Clauses de révision des prix dans les contrats de construction : comprendre et se protéger

Clauses de révision des prix dans les contrats de construction : de quoi s’agit-il ?
Du devis au contrat de construction
Une fois que vous avez une idée claire, et éventuellement un plan, des travaux que vous souhaitez faire réaliser, vous pouvez demander un devis à un entrepreneur. Ce devis devient un contrat contraignant dès que le client ou le maître d’ouvrage l'accepte.
Sur les devis figure en général une période de validité, par exemple 1 mois. En fait, cette durée peut être mentionnée soit dans le devis proprement dit, soit dans les conditions générales. Elle peut être plus courte en période de forte hausse des prix.
Il faut un accord sur le prix pour que puisse se conclure un contrat. En principe, le prix est donc fixe. Un supplément de prix ne peut être facturé que dans le cas de travaux supplémentaires ou de modifications par rapport à l'offre ou au contrat. En pratique, le consommateur a généralement tout intérêt à s'assurer du prix dès la conclusion du contrat.
Quelles informations de prix doivent être reprises dans le contrat?

MATÉRIEL FOURNI =
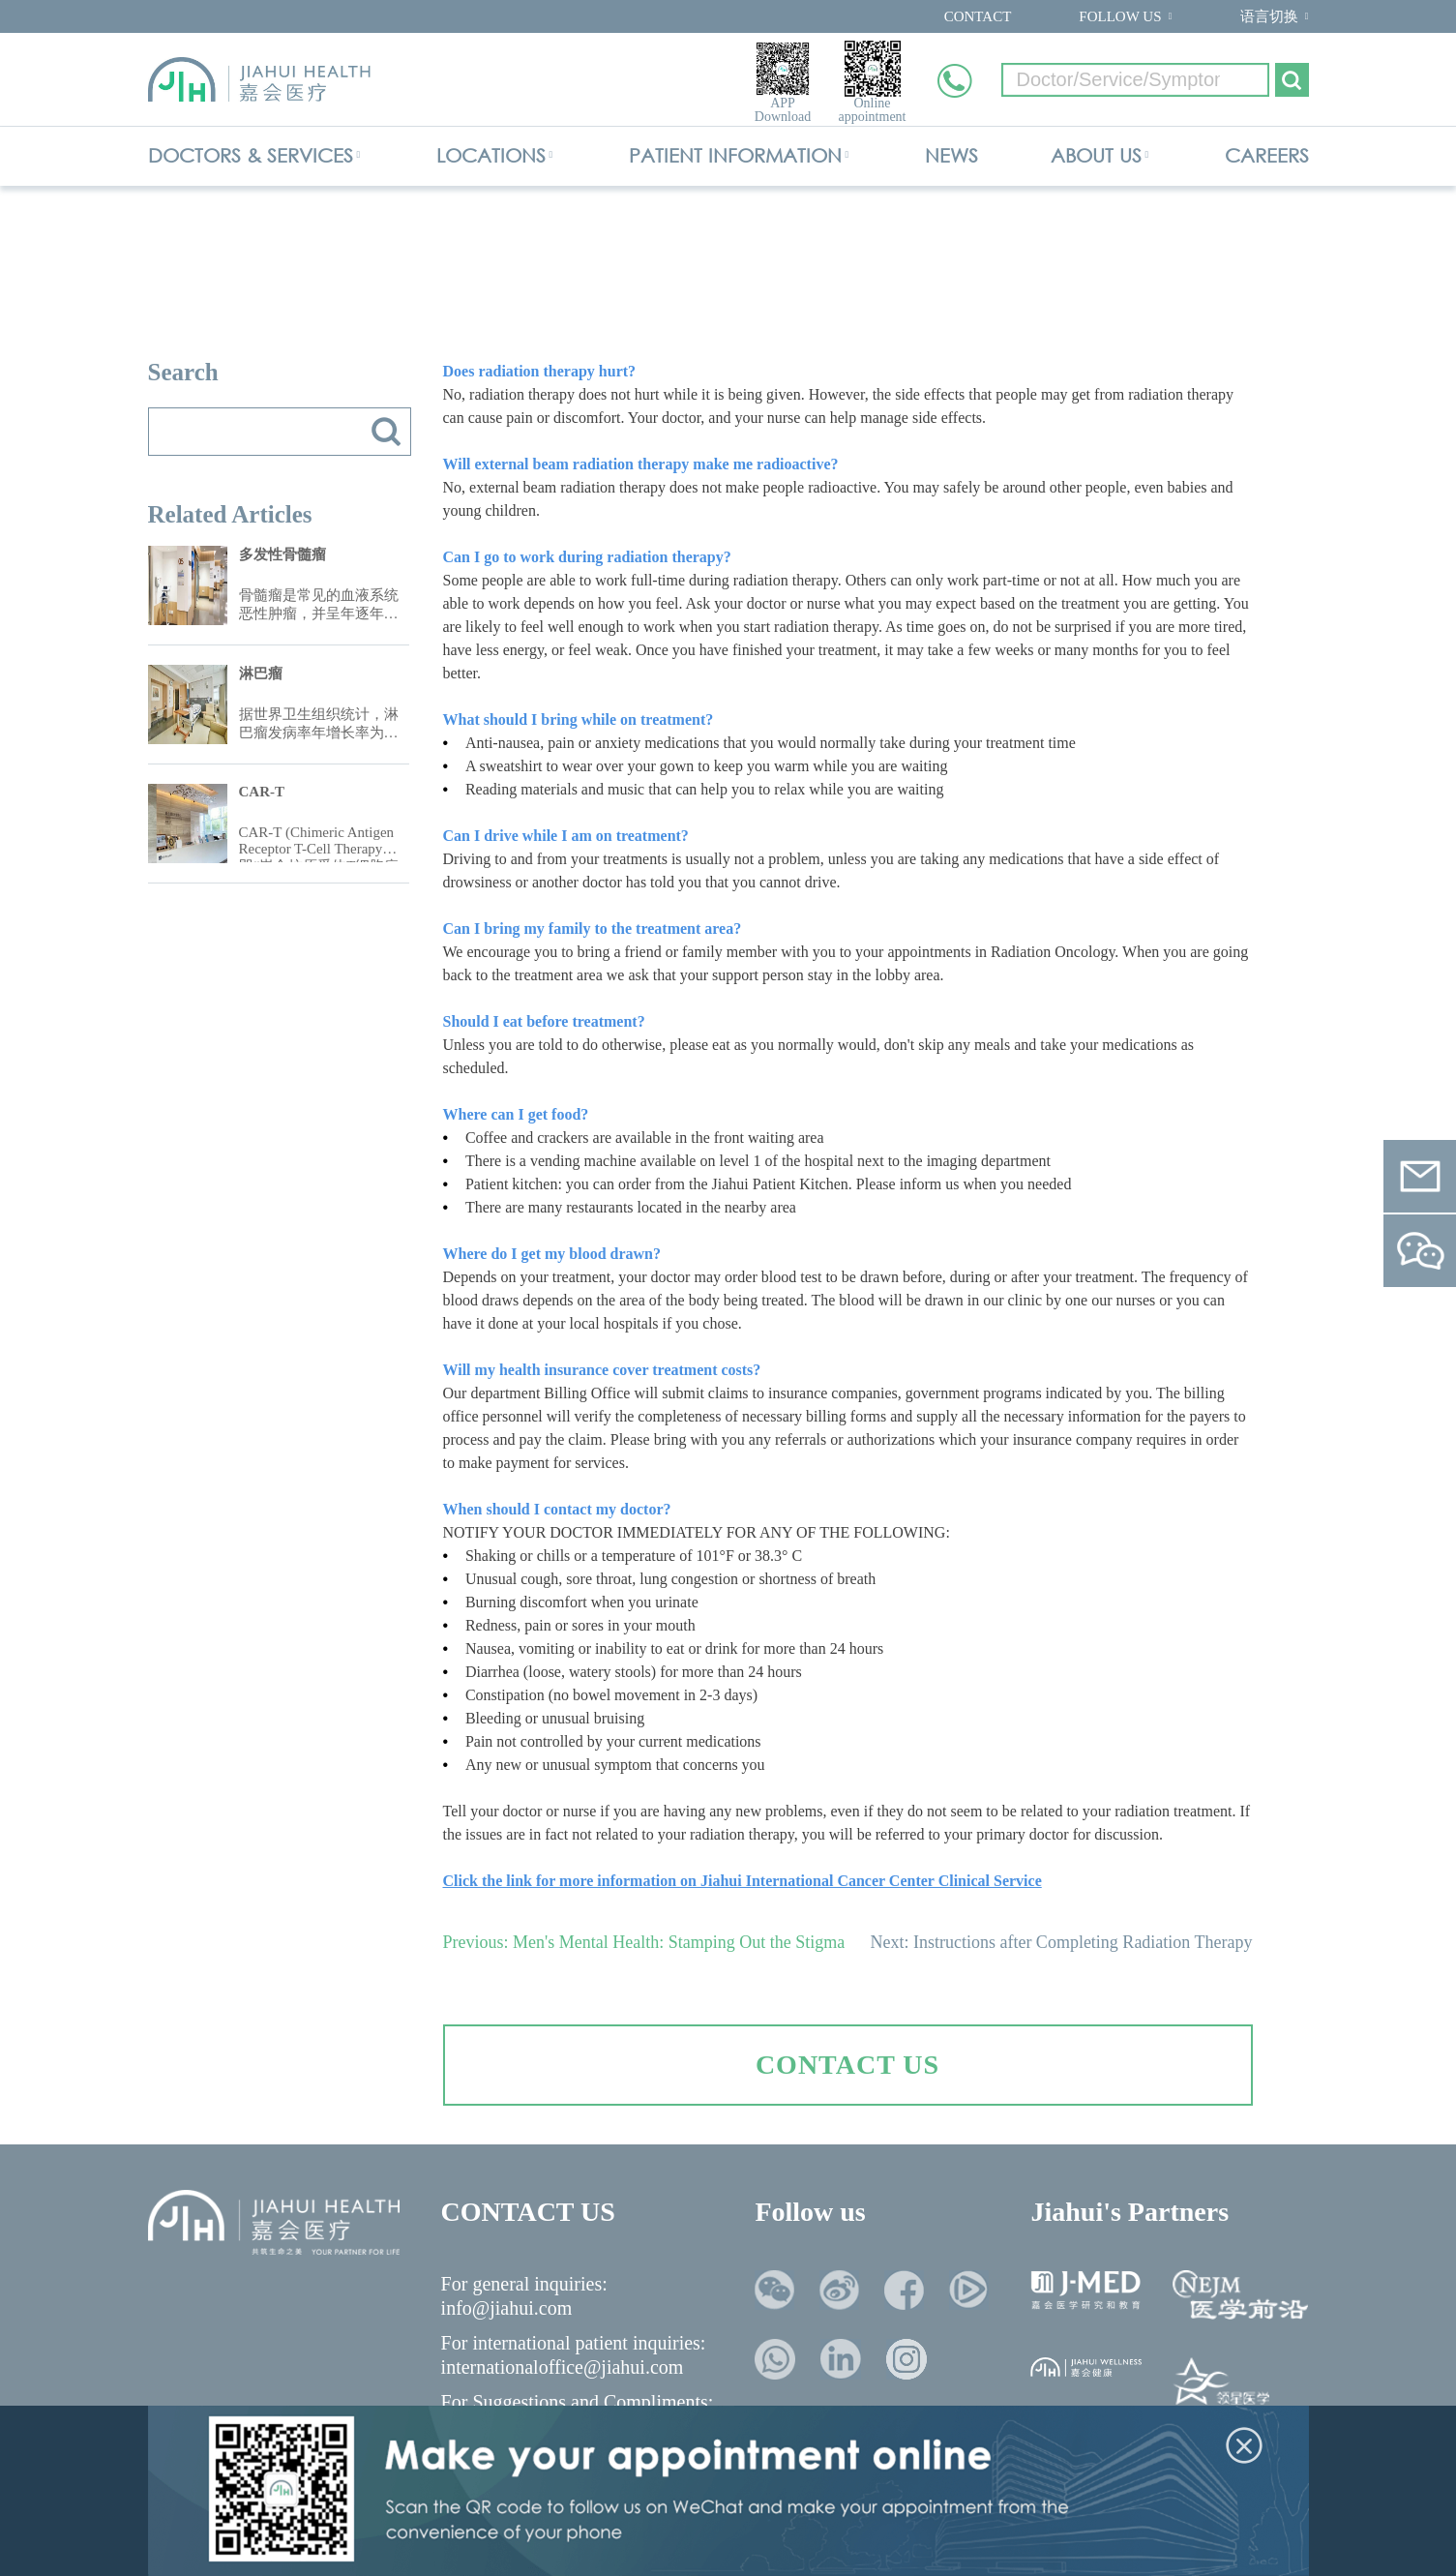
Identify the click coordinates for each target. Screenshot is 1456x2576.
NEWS (951, 155)
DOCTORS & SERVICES (250, 155)
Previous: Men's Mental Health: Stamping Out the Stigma (644, 1942)
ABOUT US (1096, 155)
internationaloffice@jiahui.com (562, 2367)
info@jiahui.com (507, 2308)
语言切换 (1269, 16)
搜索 (386, 431)
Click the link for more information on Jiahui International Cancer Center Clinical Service (742, 1880)
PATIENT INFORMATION (735, 155)
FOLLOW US (1120, 16)
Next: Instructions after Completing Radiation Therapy (1061, 1942)
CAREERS (1267, 155)
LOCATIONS (491, 155)
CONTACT (978, 16)
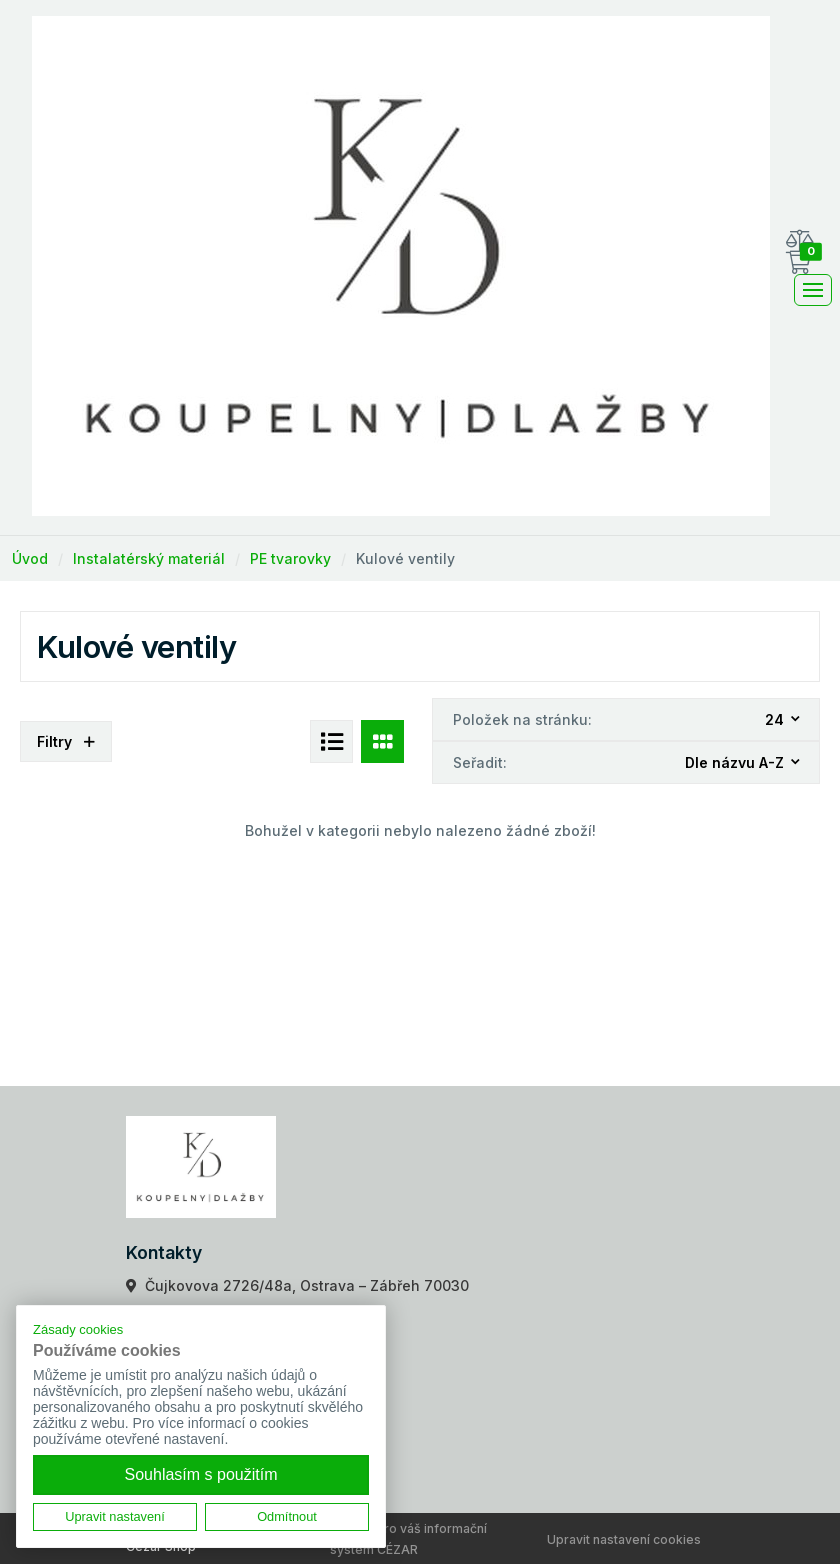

EXERCICE = Recopiez intégralement le texte ci-dessus consacré aux clauses de révision des prix dans les contrats de construction.

CORRIGÉ =
Clauses de révision des prix dans les contrats de construction : comprendre et se protéger

Clauses de révision des prix dans les contrats de construction : de quoi s’agit-il ?
Du devis au contrat de construction
Une fois que vous avez une idée claire, et éventuellement un plan, des travaux que vous souhaitez faire réaliser, vous pouvez demander un devis à un entrepreneur. Ce devis devient un contrat contraignant dès que le client ou le maître d’ouvrage l'accepte.
Sur les devis figure en général une période de validité, par exemple 1 mois. En fait, cette durée peut être mentionnée soit dans le devis proprement dit, soit dans les conditions générales. Elle peut être plus courte en période de forte hausse des prix.
Il faut un accord sur le prix pour que puisse se conclure un contrat. En principe, le prix est donc fixe. Un supplément de prix ne peut être facturé que dans le cas de travaux supplémentaires ou de modifications par rapport à l'offre ou au contrat. En pratique, le consommateur a généralement tout intérêt à s'assurer du prix dès la conclusion du contrat.
Quelles informations de prix doivent être reprises dans le contrat?